• **GIVEN EXERCISE**
Please copy out the items below word for word, everything from the line containing "Viewport: 829px width, 564px" down to the line containing "click(3, 126)", both of those lines included.

• **RECORD SET**
___

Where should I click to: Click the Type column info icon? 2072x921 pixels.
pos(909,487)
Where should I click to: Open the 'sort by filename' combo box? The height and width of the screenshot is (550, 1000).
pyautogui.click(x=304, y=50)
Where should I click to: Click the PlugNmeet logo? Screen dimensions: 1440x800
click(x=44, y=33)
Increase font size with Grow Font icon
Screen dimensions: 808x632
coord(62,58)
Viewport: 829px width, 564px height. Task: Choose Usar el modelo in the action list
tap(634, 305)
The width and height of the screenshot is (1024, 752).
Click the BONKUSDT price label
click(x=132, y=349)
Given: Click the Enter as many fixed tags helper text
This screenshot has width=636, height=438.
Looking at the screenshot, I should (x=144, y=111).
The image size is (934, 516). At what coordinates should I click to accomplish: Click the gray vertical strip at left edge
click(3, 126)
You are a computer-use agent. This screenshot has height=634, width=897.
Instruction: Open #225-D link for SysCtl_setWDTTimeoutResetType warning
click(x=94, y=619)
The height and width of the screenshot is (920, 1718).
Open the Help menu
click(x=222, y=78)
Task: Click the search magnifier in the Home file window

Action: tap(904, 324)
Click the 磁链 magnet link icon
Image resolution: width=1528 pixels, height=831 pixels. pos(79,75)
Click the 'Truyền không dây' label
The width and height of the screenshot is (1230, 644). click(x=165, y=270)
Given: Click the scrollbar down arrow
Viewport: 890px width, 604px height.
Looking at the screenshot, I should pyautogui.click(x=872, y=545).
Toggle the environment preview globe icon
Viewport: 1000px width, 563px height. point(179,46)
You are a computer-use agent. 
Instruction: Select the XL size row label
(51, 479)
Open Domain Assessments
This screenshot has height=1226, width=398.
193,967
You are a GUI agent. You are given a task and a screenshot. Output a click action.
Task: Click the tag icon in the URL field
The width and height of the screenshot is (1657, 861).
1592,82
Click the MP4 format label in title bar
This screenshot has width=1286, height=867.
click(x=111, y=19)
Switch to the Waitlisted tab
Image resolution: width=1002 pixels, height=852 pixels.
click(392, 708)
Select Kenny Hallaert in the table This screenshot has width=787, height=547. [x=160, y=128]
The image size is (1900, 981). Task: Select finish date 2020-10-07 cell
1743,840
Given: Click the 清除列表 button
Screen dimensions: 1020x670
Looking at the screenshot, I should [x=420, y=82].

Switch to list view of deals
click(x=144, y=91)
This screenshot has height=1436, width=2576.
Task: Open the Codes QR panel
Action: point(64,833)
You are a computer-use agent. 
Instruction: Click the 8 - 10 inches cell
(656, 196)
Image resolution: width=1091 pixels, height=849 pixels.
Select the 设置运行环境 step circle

___

• **ANSWER BELOW**
Viewport: 829px width, 564px height. Task: Choose Usar el modelo in the action list
tap(634, 305)
The width and height of the screenshot is (1024, 752).
Click the BONKUSDT price label
click(x=132, y=349)
Given: Click the Enter as many fixed tags helper text
This screenshot has width=636, height=438.
Looking at the screenshot, I should (x=144, y=111).
The image size is (934, 516). At what coordinates should I click to accomplish: Click the gray vertical strip at left edge
click(3, 126)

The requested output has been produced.